A todos aqueles que, seja como for, conseguem escapar parcial ou totalmente dessa crença, meus sinceros e entusiasmados parabéns. Afinal de contas, à medida que seu ‘povo’ não percebe que suas virtudes escoam pelo ralo da história ao aceitarem passivamente serem VIGIADOS e PUNIDOS, tornando-os ESCRAVOS dos mais ordinários, daquele tipo que não reage, que se resigna, que teme, que ignora e que come galinha e arrota faisão pra ter a concessão de virar CAPITÃO DO MATO.

Excluindo o machismo, o racismo, o carolismo e todas as demais formas de ignorância e de preconceito contidas nessa cultura deplorável, esta província tinha tudo pra jamais deixar de ser reconhecida através de uma imagem de marca justa e positiva em função de vários indicadores sociais.

Para isso, não seria preciso ser melhor do que ninguém, nem tampouco competir com os outros entes da Federação: bastaria tão-somente não regredir à MENORIDADE da qual IMMANUEL KANT falava.

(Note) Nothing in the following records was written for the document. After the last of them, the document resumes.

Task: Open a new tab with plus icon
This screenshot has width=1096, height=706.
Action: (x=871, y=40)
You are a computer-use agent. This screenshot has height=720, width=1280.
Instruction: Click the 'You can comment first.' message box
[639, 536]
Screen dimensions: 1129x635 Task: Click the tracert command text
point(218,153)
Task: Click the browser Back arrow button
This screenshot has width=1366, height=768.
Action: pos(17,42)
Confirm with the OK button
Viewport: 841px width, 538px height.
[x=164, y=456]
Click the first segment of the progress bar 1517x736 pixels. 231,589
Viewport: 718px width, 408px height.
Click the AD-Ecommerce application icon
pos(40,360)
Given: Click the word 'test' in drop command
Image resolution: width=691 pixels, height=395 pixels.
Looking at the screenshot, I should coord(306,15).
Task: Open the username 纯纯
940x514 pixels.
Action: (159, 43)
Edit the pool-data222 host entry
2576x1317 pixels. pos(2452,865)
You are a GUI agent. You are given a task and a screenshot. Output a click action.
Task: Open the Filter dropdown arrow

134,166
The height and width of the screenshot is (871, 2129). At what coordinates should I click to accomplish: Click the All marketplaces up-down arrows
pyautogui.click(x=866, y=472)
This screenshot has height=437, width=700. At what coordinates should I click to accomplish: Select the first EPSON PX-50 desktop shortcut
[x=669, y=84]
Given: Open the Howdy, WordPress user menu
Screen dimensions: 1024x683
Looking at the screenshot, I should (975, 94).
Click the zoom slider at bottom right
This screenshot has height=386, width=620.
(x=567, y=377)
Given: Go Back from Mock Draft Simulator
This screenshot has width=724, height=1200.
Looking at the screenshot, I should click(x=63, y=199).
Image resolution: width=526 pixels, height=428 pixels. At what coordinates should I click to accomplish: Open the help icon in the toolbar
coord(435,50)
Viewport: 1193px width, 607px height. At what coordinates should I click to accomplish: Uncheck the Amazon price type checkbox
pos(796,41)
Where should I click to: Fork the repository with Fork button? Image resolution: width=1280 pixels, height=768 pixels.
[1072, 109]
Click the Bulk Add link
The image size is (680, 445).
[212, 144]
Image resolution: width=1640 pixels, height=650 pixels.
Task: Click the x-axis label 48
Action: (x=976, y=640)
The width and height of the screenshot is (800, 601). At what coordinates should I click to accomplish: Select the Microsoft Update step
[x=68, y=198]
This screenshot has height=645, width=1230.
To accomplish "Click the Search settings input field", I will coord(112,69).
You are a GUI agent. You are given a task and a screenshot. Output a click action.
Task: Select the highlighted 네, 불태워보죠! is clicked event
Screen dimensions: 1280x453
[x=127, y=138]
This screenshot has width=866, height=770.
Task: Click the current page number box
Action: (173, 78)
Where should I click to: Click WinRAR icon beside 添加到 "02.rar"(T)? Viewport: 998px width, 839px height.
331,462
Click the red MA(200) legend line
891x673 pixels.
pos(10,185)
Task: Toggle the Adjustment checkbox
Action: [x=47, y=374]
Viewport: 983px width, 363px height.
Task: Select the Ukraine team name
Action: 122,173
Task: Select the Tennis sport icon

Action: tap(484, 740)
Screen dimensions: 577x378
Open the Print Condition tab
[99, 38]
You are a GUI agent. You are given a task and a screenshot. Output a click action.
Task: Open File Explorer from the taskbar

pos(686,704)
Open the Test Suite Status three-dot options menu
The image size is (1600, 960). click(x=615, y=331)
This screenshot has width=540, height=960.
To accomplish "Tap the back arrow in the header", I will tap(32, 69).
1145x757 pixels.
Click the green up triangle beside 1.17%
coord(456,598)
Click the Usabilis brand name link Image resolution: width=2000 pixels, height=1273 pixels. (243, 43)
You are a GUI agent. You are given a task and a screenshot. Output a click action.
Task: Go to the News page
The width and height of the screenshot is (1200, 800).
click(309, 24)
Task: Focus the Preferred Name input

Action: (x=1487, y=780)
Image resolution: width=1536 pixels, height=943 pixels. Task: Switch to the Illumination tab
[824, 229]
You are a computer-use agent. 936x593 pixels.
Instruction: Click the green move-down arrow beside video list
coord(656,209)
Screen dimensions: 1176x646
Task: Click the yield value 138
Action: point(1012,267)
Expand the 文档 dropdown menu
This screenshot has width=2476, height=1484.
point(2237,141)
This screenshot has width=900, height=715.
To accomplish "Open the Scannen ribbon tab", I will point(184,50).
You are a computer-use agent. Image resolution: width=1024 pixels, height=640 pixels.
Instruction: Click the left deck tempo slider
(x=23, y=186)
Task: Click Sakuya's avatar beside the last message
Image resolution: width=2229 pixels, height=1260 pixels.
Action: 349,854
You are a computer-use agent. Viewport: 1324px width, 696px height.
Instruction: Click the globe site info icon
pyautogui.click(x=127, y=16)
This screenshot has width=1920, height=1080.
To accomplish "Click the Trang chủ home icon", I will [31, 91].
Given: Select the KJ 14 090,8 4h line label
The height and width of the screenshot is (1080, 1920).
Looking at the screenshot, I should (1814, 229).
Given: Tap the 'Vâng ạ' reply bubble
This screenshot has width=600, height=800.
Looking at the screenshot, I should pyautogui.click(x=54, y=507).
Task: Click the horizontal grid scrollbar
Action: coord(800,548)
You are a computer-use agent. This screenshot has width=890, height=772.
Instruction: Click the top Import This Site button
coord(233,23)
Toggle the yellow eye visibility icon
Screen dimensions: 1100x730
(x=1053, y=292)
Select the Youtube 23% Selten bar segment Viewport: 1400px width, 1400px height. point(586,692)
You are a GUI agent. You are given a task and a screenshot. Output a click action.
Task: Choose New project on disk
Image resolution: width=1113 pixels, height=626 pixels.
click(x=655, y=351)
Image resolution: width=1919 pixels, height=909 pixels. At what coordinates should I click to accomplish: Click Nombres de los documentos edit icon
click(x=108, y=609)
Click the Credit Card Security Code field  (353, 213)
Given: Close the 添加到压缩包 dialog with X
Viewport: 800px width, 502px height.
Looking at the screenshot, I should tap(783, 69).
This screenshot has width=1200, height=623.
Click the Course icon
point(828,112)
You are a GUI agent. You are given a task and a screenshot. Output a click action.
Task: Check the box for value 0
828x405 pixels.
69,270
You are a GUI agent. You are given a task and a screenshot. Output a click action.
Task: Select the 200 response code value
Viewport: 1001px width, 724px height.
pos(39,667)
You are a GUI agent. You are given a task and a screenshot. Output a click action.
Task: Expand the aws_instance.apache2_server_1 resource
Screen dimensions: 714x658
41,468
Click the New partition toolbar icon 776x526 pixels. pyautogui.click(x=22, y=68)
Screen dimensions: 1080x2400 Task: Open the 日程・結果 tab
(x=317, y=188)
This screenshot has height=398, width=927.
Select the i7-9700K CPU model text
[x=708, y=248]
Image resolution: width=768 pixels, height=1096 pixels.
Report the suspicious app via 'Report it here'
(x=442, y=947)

A evolução social, política, educacional, cultural, alimentar, ecológica, econômica e cidadã depende de um esforço contínuo rumo à MAIORIDADE kantiana. Para ser maior, é preciso amadurecer. É preciso refletir. É preciso pensar. Ponderar. Agir. Buscar sempre dar o melhor de si. Reconhecer o outro como igual. SER ESCLARECIDO.